Exercise directions: Every record must be reproduced exactly. Leave none out.

[Extracted records]

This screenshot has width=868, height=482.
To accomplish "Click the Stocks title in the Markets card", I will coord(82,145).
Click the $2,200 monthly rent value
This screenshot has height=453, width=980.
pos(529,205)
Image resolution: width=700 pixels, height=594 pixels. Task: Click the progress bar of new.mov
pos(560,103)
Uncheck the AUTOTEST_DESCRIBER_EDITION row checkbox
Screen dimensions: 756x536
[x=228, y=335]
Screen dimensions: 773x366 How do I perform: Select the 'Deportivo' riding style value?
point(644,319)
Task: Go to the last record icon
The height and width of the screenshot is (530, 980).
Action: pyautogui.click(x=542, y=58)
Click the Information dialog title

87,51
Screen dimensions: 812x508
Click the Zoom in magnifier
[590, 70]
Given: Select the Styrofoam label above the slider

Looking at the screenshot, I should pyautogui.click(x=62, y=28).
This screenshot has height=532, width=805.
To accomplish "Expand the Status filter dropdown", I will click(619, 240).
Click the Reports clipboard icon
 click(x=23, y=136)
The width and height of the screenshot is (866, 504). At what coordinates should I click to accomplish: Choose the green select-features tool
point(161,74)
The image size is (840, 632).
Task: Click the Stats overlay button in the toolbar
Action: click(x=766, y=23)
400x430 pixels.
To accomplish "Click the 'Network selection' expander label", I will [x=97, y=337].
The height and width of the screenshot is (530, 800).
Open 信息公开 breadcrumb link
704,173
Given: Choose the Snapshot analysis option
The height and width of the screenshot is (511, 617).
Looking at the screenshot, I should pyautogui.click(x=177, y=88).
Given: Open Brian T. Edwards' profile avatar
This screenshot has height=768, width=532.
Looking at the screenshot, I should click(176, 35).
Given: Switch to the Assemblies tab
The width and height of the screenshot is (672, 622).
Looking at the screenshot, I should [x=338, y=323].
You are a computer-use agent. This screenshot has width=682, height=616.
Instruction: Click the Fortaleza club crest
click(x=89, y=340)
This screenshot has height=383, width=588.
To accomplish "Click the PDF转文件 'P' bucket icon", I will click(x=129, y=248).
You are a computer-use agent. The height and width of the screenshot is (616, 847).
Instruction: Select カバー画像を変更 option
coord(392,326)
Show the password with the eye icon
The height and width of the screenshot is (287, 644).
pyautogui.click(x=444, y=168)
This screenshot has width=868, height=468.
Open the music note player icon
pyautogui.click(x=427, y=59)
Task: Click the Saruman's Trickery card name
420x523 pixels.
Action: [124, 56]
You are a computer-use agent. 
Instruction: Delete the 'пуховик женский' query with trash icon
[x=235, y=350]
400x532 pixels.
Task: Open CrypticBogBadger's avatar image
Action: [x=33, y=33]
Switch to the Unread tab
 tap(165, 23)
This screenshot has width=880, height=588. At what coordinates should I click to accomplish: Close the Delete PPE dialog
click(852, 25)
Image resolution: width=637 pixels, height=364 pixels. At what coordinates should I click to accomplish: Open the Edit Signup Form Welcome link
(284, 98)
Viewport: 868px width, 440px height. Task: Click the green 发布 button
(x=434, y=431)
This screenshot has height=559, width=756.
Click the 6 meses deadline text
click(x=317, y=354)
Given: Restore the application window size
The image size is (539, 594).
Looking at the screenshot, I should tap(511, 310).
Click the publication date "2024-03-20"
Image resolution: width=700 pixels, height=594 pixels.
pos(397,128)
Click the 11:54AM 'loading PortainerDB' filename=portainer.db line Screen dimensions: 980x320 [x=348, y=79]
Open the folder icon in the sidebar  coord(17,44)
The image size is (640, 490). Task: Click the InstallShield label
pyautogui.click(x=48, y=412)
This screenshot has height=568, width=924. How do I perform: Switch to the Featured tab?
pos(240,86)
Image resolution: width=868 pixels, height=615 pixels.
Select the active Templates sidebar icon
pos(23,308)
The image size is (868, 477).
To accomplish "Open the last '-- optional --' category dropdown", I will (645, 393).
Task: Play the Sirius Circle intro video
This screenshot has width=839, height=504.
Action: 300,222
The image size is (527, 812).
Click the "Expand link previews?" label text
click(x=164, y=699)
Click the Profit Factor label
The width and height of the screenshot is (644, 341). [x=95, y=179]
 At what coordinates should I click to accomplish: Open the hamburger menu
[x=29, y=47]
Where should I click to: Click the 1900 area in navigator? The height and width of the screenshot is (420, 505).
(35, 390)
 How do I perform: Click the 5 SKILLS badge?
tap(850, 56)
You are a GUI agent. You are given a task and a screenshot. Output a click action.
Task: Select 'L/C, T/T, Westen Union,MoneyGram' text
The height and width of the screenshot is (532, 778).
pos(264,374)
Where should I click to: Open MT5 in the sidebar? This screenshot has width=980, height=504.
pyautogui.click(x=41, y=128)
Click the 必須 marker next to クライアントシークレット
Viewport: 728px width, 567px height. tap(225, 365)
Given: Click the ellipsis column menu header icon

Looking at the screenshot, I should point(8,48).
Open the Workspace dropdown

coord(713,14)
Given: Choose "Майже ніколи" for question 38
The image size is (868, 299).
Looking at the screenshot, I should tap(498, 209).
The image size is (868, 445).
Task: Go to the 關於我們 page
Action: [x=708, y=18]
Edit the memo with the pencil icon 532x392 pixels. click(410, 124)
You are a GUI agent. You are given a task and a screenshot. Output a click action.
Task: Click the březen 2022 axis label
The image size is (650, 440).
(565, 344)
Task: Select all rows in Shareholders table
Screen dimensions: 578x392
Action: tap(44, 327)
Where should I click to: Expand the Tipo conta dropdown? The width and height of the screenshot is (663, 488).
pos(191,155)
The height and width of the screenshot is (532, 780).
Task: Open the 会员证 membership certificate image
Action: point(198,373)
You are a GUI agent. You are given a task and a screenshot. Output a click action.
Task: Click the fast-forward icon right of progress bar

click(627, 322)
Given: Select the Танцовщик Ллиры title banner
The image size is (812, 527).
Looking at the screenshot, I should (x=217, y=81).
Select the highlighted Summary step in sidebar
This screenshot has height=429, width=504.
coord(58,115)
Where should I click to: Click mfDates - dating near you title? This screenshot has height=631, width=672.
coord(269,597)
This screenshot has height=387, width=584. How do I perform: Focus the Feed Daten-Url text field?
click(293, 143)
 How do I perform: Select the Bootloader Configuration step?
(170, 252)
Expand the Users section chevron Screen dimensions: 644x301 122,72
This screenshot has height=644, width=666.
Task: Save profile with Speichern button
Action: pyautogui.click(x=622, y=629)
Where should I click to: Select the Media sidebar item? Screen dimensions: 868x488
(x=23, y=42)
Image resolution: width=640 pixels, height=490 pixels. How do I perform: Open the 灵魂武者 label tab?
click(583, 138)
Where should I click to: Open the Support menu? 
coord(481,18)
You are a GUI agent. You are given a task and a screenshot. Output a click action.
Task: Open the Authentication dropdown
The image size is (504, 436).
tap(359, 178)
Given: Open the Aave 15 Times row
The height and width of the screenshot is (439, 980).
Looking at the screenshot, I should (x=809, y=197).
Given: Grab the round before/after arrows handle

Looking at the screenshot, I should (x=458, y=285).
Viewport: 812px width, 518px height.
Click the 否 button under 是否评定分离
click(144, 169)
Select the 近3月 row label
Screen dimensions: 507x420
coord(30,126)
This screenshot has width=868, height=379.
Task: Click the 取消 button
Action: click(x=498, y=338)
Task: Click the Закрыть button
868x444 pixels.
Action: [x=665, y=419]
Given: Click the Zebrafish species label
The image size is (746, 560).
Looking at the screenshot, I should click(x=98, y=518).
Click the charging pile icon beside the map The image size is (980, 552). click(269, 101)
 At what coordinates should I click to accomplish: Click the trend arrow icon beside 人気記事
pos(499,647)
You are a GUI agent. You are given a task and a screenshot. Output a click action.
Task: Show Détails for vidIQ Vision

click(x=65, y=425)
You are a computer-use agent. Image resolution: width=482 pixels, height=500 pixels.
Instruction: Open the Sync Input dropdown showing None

[/Extracted records]

Task answer:
This screenshot has width=868, height=482.
To accomplish "Click the Stocks title in the Markets card", I will coord(82,145).
Click the $2,200 monthly rent value
This screenshot has height=453, width=980.
pos(529,205)
Image resolution: width=700 pixels, height=594 pixels. Task: Click the progress bar of new.mov
pos(560,103)
Uncheck the AUTOTEST_DESCRIBER_EDITION row checkbox
Screen dimensions: 756x536
[x=228, y=335]
Screen dimensions: 773x366 How do I perform: Select the 'Deportivo' riding style value?
point(644,319)
Task: Go to the last record icon
The height and width of the screenshot is (530, 980).
Action: pyautogui.click(x=542, y=58)
Click the Information dialog title

87,51
Screen dimensions: 812x508
Click the Zoom in magnifier
[590, 70]
Given: Select the Styrofoam label above the slider

Looking at the screenshot, I should pyautogui.click(x=62, y=28).
This screenshot has height=532, width=805.
To accomplish "Expand the Status filter dropdown", I will click(619, 240).
Click the Reports clipboard icon
 click(x=23, y=136)
The width and height of the screenshot is (866, 504). At what coordinates should I click to accomplish: Choose the green select-features tool
point(161,74)
The image size is (840, 632).
Task: Click the Stats overlay button in the toolbar
Action: click(x=766, y=23)
400x430 pixels.
To accomplish "Click the 'Network selection' expander label", I will [x=97, y=337].
The height and width of the screenshot is (530, 800).
Open 信息公开 breadcrumb link
704,173
Given: Choose the Snapshot analysis option
The height and width of the screenshot is (511, 617).
Looking at the screenshot, I should pyautogui.click(x=177, y=88).
Given: Open Brian T. Edwards' profile avatar
This screenshot has height=768, width=532.
Looking at the screenshot, I should click(176, 35).
Given: Switch to the Assemblies tab
The width and height of the screenshot is (672, 622).
Looking at the screenshot, I should [x=338, y=323].
You are a computer-use agent. This screenshot has width=682, height=616.
Instruction: Click the Fortaleza club crest
click(x=89, y=340)
This screenshot has height=383, width=588.
To accomplish "Click the PDF转文件 'P' bucket icon", I will click(x=129, y=248).
You are a computer-use agent. The height and width of the screenshot is (616, 847).
Instruction: Select カバー画像を変更 option
coord(392,326)
Show the password with the eye icon
The height and width of the screenshot is (287, 644).
pyautogui.click(x=444, y=168)
This screenshot has width=868, height=468.
Open the music note player icon
pyautogui.click(x=427, y=59)
Task: Click the Saruman's Trickery card name
420x523 pixels.
Action: [124, 56]
You are a computer-use agent. 
Instruction: Delete the 'пуховик женский' query with trash icon
[x=235, y=350]
400x532 pixels.
Task: Open CrypticBogBadger's avatar image
Action: [x=33, y=33]
Switch to the Unread tab
 tap(165, 23)
This screenshot has width=880, height=588. At what coordinates should I click to accomplish: Close the Delete PPE dialog
click(852, 25)
Image resolution: width=637 pixels, height=364 pixels. At what coordinates should I click to accomplish: Open the Edit Signup Form Welcome link
(284, 98)
Viewport: 868px width, 440px height. Task: Click the green 发布 button
(x=434, y=431)
This screenshot has height=559, width=756.
Click the 6 meses deadline text
click(x=317, y=354)
Given: Restore the application window size
The image size is (539, 594).
Looking at the screenshot, I should tap(511, 310).
Click the publication date "2024-03-20"
Image resolution: width=700 pixels, height=594 pixels.
pos(397,128)
Click the 11:54AM 'loading PortainerDB' filename=portainer.db line Screen dimensions: 980x320 [x=348, y=79]
Open the folder icon in the sidebar  coord(17,44)
The image size is (640, 490). Task: Click the InstallShield label
pyautogui.click(x=48, y=412)
This screenshot has height=568, width=924. How do I perform: Switch to the Featured tab?
pos(240,86)
Image resolution: width=868 pixels, height=615 pixels.
Select the active Templates sidebar icon
pos(23,308)
The image size is (868, 477).
To accomplish "Open the last '-- optional --' category dropdown", I will (645, 393).
Task: Play the Sirius Circle intro video
This screenshot has width=839, height=504.
Action: 300,222
The image size is (527, 812).
Click the "Expand link previews?" label text
click(x=164, y=699)
Click the Profit Factor label
The width and height of the screenshot is (644, 341). [x=95, y=179]
 At what coordinates should I click to accomplish: Open the hamburger menu
[x=29, y=47]
Where should I click to: Click the 1900 area in navigator? The height and width of the screenshot is (420, 505).
(35, 390)
 How do I perform: Click the 5 SKILLS badge?
tap(850, 56)
You are a GUI agent. You are given a task and a screenshot. Output a click action.
Task: Select 'L/C, T/T, Westen Union,MoneyGram' text
The height and width of the screenshot is (532, 778).
pos(264,374)
Where should I click to: Open MT5 in the sidebar? This screenshot has width=980, height=504.
pyautogui.click(x=41, y=128)
Click the 必須 marker next to クライアントシークレット
Viewport: 728px width, 567px height. tap(225, 365)
Given: Click the ellipsis column menu header icon

Looking at the screenshot, I should point(8,48).
Open the Workspace dropdown

coord(713,14)
Given: Choose "Майже ніколи" for question 38
The image size is (868, 299).
Looking at the screenshot, I should tap(498, 209).
The image size is (868, 445).
Task: Go to the 關於我們 page
Action: [x=708, y=18]
Edit the memo with the pencil icon 532x392 pixels. click(410, 124)
You are a GUI agent. You are given a task and a screenshot. Output a click action.
Task: Click the březen 2022 axis label
The image size is (650, 440).
(565, 344)
Task: Select all rows in Shareholders table
Screen dimensions: 578x392
Action: tap(44, 327)
Where should I click to: Expand the Tipo conta dropdown? The width and height of the screenshot is (663, 488).
pos(191,155)
The height and width of the screenshot is (532, 780).
Task: Open the 会员证 membership certificate image
Action: point(198,373)
You are a GUI agent. You are given a task and a screenshot. Output a click action.
Task: Click the fast-forward icon right of progress bar

click(627, 322)
Given: Select the Танцовщик Ллиры title banner
The image size is (812, 527).
Looking at the screenshot, I should (x=217, y=81).
Select the highlighted Summary step in sidebar
This screenshot has height=429, width=504.
coord(58,115)
Where should I click to: Click mfDates - dating near you title? This screenshot has height=631, width=672.
coord(269,597)
This screenshot has height=387, width=584. How do I perform: Focus the Feed Daten-Url text field?
click(293, 143)
 How do I perform: Select the Bootloader Configuration step?
(170, 252)
Expand the Users section chevron Screen dimensions: 644x301 122,72
This screenshot has height=644, width=666.
Task: Save profile with Speichern button
Action: pyautogui.click(x=622, y=629)
Where should I click to: Select the Media sidebar item? Screen dimensions: 868x488
(x=23, y=42)
Image resolution: width=640 pixels, height=490 pixels. How do I perform: Open the 灵魂武者 label tab?
click(583, 138)
Where should I click to: Open the Support menu? 
coord(481,18)
You are a GUI agent. You are given a task and a screenshot. Output a click action.
Task: Open the Authentication dropdown
The image size is (504, 436).
tap(359, 178)
Given: Open the Aave 15 Times row
The height and width of the screenshot is (439, 980).
Looking at the screenshot, I should (x=809, y=197).
Given: Grab the round before/after arrows handle

Looking at the screenshot, I should (x=458, y=285).
Viewport: 812px width, 518px height.
Click the 否 button under 是否评定分离
click(144, 169)
Select the 近3月 row label
Screen dimensions: 507x420
coord(30,126)
This screenshot has width=868, height=379.
Task: Click the 取消 button
Action: click(x=498, y=338)
Task: Click the Закрыть button
868x444 pixels.
Action: [x=665, y=419]
Given: Click the Zebrafish species label
The image size is (746, 560).
Looking at the screenshot, I should click(x=98, y=518).
Click the charging pile icon beside the map The image size is (980, 552). click(269, 101)
 At what coordinates should I click to accomplish: Click the trend arrow icon beside 人気記事
pos(499,647)
You are a GUI agent. You are given a task and a screenshot. Output a click action.
Task: Show Détails for vidIQ Vision

click(x=65, y=425)
You are a computer-use agent. Image resolution: width=482 pixels, height=500 pixels.
Instruction: Open the Sync Input dropdown showing None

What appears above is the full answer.